Beni zorla yere yatırdılar tekrar. Ama bağırmıyordum bu sefer. Eğer çığlık atarsam tekrar ilaç verirdiler bana ve onun etkisiyle inler dururdum. Bu yüzden sustum. Susmamdı çığlıklarım. İşini bitirdiğinde "Tekrar bağlayın şunu. Bayılana kadar da rahat bırakmayın."dedi ve çıktı.

Gözyaşlarım sessizce aktı onların ellerini her yerimde hissederken. Bir zaman sonra çıktılar ve o genç olanı kaldı. Benimle durabileceğini söylemişti diğerlerine. Tekrar bağlıydım. Bilincim kapanmak üzereydi. Tek hatırladığım onun "Seni kurtaracağım. Abilerini tanıyorum. Onları bulup seni kurtarmalarını sağlayacağım." demesi ve çıkmasıydı.

• • •

Beyazıt'tan;

"Ya neden Ghost dinlemiyoruz ki adam öldürmeye giderken?" diye sordum sinirli bir şekilde. "Erkin Koray dinleyelim işte mükemmel adam neyini beğenmiyorsun?" diye sordu Rüzgâr da.

Bir ay daha geçmişti o mesajın üstünden ve Mi Young'un adamlarından biri kaybolmuştu o süreçte. Mi Young'un o günkü sorusuna biraz daha beklememiz gerektiğini söyleyerek karşılık verdim. Atlas her şeyden önemliydi üzgünüm.

"Bu sessizliğine göre Erkin Koray ile yapacağız." dedi Rüzgâr. Hızla karşı çıktım. "Hayır Ghost ile yapacağız." dedim. İkimiz de Atakan'a döndük. "Hangisiyle yapacağız?" diye sordu Rüzgâr ona bakarken.

Atakan yavaşça yutkunarak bakışlarını kaçırdı. "Şimdi arasalar beni keşke." dedi çaresiz bir sesle. O sırada kapı çaldı. "Allah'ım beni duyduğun için çok teşekkür ederim." diyerek hızla kapıya bakmaya gitti. Tam bir sersemdi.

Biz ise tartışmamıza devam ediyorduk. Mi Young gelmişti, sarılması için açtığım kollarımın arasına girdi ve dudaklarını yavaşça öperken Atakan "Aile var burada aile.

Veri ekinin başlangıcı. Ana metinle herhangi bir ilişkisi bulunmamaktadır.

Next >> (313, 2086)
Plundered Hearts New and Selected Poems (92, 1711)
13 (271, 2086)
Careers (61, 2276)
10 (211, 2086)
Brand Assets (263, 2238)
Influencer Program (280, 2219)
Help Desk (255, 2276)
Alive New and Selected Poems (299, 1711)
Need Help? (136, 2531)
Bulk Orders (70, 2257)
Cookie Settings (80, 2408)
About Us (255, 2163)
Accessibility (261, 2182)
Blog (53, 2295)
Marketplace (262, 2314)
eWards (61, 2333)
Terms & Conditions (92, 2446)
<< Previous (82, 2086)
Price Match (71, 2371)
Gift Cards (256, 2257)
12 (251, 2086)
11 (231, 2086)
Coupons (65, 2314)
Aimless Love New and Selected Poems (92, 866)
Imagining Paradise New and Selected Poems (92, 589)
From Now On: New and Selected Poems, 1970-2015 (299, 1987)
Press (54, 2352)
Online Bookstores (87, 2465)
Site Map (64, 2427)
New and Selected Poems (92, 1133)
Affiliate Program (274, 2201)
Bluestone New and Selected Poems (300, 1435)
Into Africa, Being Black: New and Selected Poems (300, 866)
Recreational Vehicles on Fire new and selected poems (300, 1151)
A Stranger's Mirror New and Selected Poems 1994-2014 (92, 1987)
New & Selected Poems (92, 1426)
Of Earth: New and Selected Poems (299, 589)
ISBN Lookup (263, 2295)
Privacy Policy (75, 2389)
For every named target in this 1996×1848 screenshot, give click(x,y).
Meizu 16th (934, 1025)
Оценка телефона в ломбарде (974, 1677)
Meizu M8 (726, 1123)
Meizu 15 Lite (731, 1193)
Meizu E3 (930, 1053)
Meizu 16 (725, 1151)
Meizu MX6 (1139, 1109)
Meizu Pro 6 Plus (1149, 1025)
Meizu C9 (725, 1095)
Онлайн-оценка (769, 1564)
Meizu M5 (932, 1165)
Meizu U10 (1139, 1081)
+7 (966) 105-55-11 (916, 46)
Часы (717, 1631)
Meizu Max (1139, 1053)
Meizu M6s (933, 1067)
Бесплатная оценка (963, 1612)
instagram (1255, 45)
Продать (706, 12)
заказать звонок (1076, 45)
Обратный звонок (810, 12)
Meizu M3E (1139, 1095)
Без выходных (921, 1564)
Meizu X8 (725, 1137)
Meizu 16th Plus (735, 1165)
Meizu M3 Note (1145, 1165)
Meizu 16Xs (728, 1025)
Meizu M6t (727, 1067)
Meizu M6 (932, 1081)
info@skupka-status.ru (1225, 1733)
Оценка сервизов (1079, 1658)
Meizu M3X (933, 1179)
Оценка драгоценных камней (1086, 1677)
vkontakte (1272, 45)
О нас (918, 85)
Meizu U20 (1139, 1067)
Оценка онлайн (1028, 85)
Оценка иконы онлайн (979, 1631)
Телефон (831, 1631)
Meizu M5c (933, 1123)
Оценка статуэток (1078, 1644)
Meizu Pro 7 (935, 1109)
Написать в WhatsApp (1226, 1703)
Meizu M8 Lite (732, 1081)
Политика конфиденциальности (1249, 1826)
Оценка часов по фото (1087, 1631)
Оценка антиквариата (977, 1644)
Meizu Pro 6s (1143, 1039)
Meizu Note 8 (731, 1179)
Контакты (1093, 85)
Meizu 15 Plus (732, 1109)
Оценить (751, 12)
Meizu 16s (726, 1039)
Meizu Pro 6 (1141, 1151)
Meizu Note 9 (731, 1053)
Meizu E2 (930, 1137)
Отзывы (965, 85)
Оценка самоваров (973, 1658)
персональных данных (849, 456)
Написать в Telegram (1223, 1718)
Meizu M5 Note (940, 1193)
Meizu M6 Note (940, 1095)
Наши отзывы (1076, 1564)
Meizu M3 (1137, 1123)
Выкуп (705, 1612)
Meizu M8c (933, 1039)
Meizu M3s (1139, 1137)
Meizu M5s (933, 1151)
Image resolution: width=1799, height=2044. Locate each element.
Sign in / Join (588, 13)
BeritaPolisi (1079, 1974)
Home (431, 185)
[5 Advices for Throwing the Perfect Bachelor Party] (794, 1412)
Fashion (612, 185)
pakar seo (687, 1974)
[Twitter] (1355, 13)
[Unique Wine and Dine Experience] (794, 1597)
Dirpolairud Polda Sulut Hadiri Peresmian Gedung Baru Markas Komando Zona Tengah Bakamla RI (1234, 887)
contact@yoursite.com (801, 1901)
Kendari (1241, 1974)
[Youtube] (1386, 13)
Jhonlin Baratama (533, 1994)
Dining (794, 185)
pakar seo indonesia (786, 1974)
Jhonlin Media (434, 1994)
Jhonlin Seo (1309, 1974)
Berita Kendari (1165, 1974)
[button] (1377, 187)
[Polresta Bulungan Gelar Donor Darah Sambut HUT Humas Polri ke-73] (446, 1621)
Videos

Terbiye denen bir şey kalmamış." dedi. "Kıskanma abisi." dedi Rüzgâr benim yerime cevap vererek.

"Yürü git." dedi Atakan da gülerek. "Size iyi haberlerim var." dedi Mi Young hayranı olduğum gözleri parlarken. "Kayıp olan adamım geldi ve Atlas'ı bulduğunu söyledi."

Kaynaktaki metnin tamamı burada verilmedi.